Top-Down Mass Spectrometry Analysis of Membrane-Bound Light-Harvesting Complex 2 from Rhodobacter sphaeroides.

Abstract

We report a top-down proteomic analysis of the membrane-bound peripheral light-harvesting complex LH2 isolated from the purple photosynthetic bacterium Rhodobacter sphaeroides. The LH2 complex is coded for by the puc operon. The Rb. sphaeroides genome contains two puc operons, designated puc1BAC and puc2BA. Although previous work has shown consistently that the LH2 β polypeptide coded by the puc2B gene was assembled into LH2 complexes, there are contradictory reports as to whether the Puc2A polypeptides are incorporated into LH2 complexes. Furthermore, post-translational modifications of this protein offer the prospect that it could coordinate bacteriochlorophyll a (Bchl a) by a modified N-terminal residue.

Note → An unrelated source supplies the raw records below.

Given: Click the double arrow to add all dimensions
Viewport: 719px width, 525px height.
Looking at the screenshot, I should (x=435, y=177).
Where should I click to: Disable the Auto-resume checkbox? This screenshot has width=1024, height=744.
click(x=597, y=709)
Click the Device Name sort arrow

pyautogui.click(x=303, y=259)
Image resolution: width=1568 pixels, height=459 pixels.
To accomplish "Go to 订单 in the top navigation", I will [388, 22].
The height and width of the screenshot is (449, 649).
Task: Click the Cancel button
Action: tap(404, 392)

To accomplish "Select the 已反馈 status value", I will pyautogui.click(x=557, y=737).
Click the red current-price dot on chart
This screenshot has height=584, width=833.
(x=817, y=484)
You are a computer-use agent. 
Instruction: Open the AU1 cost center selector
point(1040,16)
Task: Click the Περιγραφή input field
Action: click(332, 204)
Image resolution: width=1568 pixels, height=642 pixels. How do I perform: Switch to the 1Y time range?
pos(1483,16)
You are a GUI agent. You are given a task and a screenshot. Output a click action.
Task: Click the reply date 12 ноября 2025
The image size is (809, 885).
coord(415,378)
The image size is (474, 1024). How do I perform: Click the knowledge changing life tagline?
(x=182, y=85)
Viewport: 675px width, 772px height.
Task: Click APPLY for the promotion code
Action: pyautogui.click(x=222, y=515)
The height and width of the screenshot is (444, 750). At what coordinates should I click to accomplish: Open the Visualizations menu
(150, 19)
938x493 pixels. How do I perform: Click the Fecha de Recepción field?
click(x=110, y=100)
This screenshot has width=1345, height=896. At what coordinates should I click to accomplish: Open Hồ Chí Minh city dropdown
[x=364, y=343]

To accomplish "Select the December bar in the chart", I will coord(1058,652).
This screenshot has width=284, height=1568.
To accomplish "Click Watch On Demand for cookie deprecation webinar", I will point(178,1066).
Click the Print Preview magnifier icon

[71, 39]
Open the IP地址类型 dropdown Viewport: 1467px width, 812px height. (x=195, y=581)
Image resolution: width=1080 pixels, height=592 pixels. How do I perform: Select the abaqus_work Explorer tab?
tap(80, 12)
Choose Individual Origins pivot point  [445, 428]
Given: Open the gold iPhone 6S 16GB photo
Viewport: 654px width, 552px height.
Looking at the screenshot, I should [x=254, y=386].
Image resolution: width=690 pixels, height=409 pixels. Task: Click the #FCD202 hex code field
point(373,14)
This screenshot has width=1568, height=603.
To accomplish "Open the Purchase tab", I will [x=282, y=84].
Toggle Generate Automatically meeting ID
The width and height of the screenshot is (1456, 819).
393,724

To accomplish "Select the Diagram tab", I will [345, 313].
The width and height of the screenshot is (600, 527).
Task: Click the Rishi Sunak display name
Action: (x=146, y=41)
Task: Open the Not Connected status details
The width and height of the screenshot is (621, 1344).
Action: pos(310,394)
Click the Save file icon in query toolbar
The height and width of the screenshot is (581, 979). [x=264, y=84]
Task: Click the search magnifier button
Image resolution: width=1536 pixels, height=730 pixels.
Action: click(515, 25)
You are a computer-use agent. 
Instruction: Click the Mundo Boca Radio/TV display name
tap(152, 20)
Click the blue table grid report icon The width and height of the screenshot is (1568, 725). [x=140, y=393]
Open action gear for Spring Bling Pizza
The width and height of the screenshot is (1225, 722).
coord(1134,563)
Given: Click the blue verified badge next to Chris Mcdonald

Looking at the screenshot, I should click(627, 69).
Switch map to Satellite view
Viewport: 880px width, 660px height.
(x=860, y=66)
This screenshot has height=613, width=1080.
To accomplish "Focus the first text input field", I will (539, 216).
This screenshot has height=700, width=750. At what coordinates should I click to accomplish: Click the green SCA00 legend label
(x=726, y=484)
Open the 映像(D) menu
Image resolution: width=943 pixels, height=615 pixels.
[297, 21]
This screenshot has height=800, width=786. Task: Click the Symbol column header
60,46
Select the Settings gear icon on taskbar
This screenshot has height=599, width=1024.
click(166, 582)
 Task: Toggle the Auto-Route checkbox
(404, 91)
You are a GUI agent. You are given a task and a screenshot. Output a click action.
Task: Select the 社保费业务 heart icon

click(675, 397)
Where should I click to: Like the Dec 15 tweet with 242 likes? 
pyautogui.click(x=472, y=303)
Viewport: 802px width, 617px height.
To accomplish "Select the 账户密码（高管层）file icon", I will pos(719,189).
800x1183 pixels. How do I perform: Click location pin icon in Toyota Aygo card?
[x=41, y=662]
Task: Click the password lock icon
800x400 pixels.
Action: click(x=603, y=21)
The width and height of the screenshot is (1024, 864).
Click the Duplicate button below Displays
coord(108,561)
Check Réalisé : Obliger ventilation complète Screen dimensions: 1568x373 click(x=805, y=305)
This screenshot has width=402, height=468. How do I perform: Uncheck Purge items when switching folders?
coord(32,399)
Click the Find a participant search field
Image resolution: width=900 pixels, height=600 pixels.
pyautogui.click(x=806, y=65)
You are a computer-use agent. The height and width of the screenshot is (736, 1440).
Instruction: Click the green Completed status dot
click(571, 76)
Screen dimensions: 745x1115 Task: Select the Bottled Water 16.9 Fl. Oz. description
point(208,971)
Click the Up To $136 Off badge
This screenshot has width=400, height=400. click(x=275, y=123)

Here, we describe the components of the LH2 complex on the basis of electron-capture dissociation fragmentation to confirm the identity and sequence of the protein's subunits. We found that both gene products of the β polypeptides are expressed and assembled in the mature LH2 complex, but only the Puc1A-encoded polypeptide α is observed here. The methionine of the Puc2B-encoded polypeptide is missing, and a carboxyl group is attached to the threonine at the N-terminus. Surprisingly, one amino acid encoded as an isoleucine in both the puc2B gene and the mRNA is found as valine in the mature LH2 complex, suggesting an unexpected and unusual post-translational modification or a specific tRNA recoding of this one amino acid.